Last week the Danish government further extended the data available through their open data distributor, and announced some impressive resulting impact from already available data.
In 2012 the roadmap Good Basic Data for Everyone was launched, which set out to create an open national data infrastructure of the 5 core data sets used by all layers of government (maps, address, buildings, companies, people, see image). I attended the internal launch at the Ministry, and my colleague Marc contributed to the financial reasoning behind it (PDF 1, PDF 2). The roadmap ran until 2016, and a new plan is now in operation that builds on that first roadmap.
An illustration from the Danish 2012 road map showing how the 5 basic data registers correlate, and how maps are at its base.
Steadily data is added to those original 5 data sets, that increases the usability of the data. Last week all administrative geographic divisions were added (these are the geographic boundaries of municipalities, regions, 2200 parishes, jurisdictions, police districts, districts and zip-codes). This comes after last November’s addition of the place name register, and before coming May’s publication of the Danish address book. (The publication of the address database in 2002 was the original experience that ultimately led to the Basic Data program).

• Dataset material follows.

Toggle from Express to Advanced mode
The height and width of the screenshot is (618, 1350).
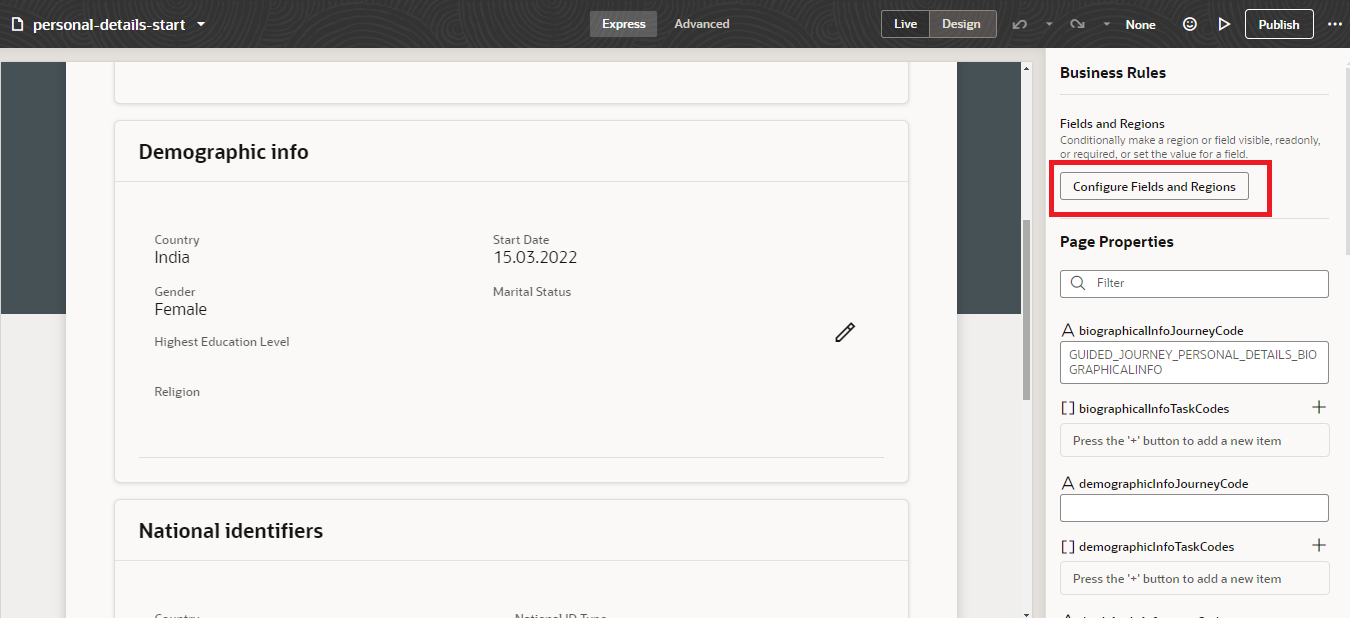coord(701,23)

The primary goal of the Basic Data program has always been government efficiency, by ensuring all layers of government use the same core data. However the Danish government has also always recognised the societal and economic potential of that same data for citizens and companies, and therefore opening up the Basic Data registers as much as possible was also a key ingredient from the start. Interestingly the business case for the Basic Data program was only built on projected government savings, and those projections erred on the side of caution. Any additional savings realised by government entities would remain with them, so there was a financial incentive for government agencies to find additional uses for the Basic Data registers. External benefits from re-use were not part of the businesscase, as they were rightly seen as hard to predict and hard to measure, but were also estimated (again erring on the side of caution.) The projected savings for government were about 25 million Euro per year, and the project external benefits at some 65 million per year after completion of the system. Two years ago I transposed these Danish (as well as Dutch and other international) experiences with building an open national data infrastructure this way for the Swiss government, as part of a study with the FH Bern (PDF of some first insights presented at the 2016 Swiss open data conference in Lausanne).
Danish media this week reported new impact numbers from the geodata that has been made available. Geodata became freely available early 2013 as part of the Basic Data program. In 2017 the geodata saw over 6 billion requests for data, a 45% increase from 2016. Government research estimates the total gains in efficiency and productivity from using geodata for 2016 at some 470 million Euro (3.5 billion Danish Kroner). This is about 5 times the total of savings and benefits originally projected annually for the entire system back in 2012 (25 million savings, and 65 million in benefits).
It once again shows how there really is no rational case for selling government data, as the benefits that accrue from removing all access barriers will be much larger. This also means that government revenue will actually grow, as increased tax revenue will outstrip both lost revenue from data sales and costs of providing data. A timely and pertinent example from Denmark, now that I am researching the potential impact of open data for the Serbian government.